Just in Time Change Approvals Enabled by GitOps

This blog discusses how we’ve used GitOps for non-traditional software delivery patterns bringing typical use cases found outside the normal SDLC flow closer to the code.

Since the term was popularized in 2017, GitOps has pushed the use of version control systems beyond the traditional application development teams and application source code. It adopts the “everything as code” mantra; expanding the use of Git to infrastructure and application deployment processes. With Git as the single source of truth, there is only one place to look to find everything about your application deployment - source code, deployment process, environment configuration, etc. While the term was originally associated primarily with kubernetes-based deployments, it can easily be applied to non-container workloads as well.

GitOps provides a solid frame that helps improve continuous delivery practices in your pipeline. Because each environment is represented by a separate branch in version control, deployments are controlled by pull requests through each branch. When the pull request is merged, a deployment pipeline orchestrates the artifact promotion and application deployment. This provides the flexibility to automate as much as the team is comfortable with while allowing for manual approvals when necessary. Branch permissions can be configured to satisfy enterprise requirements around the separation of duties. For example, development teams can have full control over the content, configuration, and timing of deployments to the dev environment. However, before the deployment to production can occur, it needs to be approved by the QA and Release Management teams.

While we recommend peer review of all changes, there is a fine line to walk between ensuring quality code is delivered consistently and introducing unnecessary bottlenecks into your delivery process. Some of this is mitigated by quality automated testing baked into the integration and deployment pipelines. However, there are cases, such as dealing with sensitive data and compliance regulations, where further controls are often required to ensure proper access is only granted with the proper scope.

Just in Time Approvals

In a traditional enterprise environment, access requests are created in a separate ticketing system, such as ServiceNow, where they can be approved by different levels of management or information security teams. This often involves hours or days in delays and can introduce discrepancies when changes are applied manually after approvals are granted.

Instead, we recommend storing these access requests alongside other application configurations.
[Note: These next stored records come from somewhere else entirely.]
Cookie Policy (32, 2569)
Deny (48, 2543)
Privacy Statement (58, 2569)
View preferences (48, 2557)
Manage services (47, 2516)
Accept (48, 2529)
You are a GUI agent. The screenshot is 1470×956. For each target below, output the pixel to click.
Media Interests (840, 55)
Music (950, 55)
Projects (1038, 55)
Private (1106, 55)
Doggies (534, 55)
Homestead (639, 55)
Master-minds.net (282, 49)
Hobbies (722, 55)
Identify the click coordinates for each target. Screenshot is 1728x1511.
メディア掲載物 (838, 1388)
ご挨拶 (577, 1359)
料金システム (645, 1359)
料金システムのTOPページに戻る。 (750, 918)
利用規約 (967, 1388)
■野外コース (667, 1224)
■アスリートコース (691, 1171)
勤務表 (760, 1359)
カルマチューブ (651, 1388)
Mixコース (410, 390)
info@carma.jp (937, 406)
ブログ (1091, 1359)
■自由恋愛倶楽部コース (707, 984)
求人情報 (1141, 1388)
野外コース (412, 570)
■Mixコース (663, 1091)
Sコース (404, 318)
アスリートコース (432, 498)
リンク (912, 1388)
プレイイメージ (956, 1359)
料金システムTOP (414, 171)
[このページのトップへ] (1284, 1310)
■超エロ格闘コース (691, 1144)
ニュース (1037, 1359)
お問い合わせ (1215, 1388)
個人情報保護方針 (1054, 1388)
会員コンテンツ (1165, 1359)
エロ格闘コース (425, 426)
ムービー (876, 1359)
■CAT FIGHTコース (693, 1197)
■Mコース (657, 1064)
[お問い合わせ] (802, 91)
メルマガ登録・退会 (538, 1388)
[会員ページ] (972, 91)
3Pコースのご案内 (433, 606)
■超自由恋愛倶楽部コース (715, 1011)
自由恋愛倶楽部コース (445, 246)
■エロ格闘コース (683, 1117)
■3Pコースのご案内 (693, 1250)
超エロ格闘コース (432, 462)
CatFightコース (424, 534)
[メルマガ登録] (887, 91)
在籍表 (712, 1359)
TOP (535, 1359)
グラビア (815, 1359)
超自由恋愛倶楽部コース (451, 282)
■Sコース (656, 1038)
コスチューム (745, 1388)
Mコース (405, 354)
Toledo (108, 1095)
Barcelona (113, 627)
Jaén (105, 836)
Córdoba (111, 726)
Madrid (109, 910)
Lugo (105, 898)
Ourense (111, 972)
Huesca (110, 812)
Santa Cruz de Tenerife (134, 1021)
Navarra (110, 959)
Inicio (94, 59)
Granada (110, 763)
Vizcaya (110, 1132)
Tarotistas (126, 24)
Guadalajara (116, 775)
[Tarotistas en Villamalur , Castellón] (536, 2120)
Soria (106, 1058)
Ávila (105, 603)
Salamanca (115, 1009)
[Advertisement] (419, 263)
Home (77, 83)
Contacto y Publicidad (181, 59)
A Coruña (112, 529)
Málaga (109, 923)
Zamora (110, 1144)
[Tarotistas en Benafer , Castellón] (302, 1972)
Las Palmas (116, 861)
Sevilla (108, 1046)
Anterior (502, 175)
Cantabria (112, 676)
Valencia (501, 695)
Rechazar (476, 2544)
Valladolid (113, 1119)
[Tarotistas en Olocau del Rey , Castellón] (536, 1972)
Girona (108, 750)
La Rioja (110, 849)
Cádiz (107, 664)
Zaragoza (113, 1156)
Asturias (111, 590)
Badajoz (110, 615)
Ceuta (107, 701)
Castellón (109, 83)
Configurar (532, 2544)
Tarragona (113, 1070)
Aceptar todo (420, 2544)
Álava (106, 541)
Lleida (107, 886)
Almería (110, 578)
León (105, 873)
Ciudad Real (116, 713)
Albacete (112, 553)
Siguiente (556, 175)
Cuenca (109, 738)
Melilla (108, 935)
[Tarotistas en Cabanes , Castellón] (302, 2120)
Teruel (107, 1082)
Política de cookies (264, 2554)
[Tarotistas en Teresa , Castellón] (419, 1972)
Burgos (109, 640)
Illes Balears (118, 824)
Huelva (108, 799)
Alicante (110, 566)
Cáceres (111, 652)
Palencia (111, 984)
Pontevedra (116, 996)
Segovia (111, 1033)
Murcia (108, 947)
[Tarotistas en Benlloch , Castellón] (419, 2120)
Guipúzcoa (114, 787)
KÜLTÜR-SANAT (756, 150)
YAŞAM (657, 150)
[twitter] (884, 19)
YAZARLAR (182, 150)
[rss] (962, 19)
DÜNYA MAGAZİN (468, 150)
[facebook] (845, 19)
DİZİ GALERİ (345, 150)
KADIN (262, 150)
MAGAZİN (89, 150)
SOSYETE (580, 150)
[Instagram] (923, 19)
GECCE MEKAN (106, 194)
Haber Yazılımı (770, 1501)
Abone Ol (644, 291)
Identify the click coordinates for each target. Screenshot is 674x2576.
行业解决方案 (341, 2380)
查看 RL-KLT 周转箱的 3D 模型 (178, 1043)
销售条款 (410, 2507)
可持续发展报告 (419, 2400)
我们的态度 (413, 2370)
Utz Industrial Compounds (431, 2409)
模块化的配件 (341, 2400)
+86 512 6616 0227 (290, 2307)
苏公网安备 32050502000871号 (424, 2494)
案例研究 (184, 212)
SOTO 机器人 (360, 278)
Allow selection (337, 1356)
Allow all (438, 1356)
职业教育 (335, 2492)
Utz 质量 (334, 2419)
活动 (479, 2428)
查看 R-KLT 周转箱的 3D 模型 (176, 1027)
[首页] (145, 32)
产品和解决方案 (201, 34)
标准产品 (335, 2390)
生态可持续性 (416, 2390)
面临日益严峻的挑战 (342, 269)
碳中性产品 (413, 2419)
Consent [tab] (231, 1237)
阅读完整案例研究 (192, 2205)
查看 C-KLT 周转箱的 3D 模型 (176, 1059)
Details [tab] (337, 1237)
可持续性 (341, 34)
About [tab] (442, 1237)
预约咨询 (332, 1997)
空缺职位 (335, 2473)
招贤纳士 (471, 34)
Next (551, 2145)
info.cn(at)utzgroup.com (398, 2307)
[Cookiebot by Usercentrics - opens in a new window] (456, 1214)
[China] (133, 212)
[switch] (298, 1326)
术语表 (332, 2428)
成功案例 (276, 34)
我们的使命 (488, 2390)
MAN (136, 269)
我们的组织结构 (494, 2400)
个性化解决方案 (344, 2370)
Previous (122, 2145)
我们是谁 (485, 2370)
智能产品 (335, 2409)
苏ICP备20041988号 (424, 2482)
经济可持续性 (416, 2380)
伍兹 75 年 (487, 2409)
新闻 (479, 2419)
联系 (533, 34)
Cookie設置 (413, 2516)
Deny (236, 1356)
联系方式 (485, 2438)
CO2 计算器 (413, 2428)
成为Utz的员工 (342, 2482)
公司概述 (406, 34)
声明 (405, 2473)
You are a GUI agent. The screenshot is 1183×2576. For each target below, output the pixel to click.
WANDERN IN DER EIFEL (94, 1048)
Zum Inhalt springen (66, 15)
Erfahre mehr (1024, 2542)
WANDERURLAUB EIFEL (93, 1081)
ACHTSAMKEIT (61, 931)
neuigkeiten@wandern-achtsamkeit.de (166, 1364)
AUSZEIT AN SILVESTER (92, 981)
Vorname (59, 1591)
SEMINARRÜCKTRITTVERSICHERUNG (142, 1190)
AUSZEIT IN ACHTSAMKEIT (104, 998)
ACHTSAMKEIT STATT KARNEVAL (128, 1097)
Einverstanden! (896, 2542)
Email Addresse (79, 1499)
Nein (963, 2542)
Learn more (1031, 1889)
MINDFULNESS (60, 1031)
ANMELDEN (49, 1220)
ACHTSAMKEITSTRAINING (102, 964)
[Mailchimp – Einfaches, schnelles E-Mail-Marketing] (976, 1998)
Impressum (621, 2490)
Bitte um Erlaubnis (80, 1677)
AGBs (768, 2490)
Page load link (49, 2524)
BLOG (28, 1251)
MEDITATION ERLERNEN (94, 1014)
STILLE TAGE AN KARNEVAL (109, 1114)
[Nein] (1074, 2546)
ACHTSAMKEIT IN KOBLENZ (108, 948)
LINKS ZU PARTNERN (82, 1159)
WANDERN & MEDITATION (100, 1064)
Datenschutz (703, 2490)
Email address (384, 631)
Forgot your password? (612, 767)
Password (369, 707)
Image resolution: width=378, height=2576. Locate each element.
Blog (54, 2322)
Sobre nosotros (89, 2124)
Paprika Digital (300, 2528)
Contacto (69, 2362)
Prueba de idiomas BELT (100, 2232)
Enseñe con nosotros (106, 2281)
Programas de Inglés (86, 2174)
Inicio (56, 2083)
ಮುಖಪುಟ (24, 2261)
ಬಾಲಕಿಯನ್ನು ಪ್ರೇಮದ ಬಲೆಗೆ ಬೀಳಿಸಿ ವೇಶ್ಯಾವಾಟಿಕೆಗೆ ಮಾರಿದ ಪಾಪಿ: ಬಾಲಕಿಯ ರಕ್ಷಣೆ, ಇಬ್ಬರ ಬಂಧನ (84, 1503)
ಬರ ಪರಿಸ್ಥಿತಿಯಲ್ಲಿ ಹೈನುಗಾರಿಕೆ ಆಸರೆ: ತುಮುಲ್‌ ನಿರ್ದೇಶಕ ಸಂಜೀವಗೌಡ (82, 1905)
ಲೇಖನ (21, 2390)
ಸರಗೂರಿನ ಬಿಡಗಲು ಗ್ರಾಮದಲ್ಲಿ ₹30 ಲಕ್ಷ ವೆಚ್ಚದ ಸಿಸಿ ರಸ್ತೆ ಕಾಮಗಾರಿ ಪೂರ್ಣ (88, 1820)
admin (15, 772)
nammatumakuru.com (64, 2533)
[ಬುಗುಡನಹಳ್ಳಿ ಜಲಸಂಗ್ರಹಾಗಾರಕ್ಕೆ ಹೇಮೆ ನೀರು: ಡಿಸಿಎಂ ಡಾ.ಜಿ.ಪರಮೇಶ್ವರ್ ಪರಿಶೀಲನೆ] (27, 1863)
This provides visibility into the current state of the configuration; not simply what has been requested. It can also provide continuous validation that the configuration does not drift from what was specified in the source control. The problem that arises is how to balance obtaining the necessary approvals without introducing a bottleneck to every single change.

Using Terraform to apply the access requests, the deployment pipelines can recognize when these changes are being made and inject the additional approvals on the pull requests to deploy the changes. This allows for standard peer reviews to occur for standard changes in the configuration, provisioning new infrastructure, or deploying new code. When changes impact sensitive data access, existing approval processes can be added.

How it Works

We have created a project in Azure DevOps (ADO) with a repository containing some basic Terraform to provision new resources in Azure. We will apply this Terraform using a service connection in a pipeline. Leveraging security controls both in Azure and ADO, we can ensure that changes to the environment can only be made by the pipeline and changes can only be merged once the validation pipeline runs successfully.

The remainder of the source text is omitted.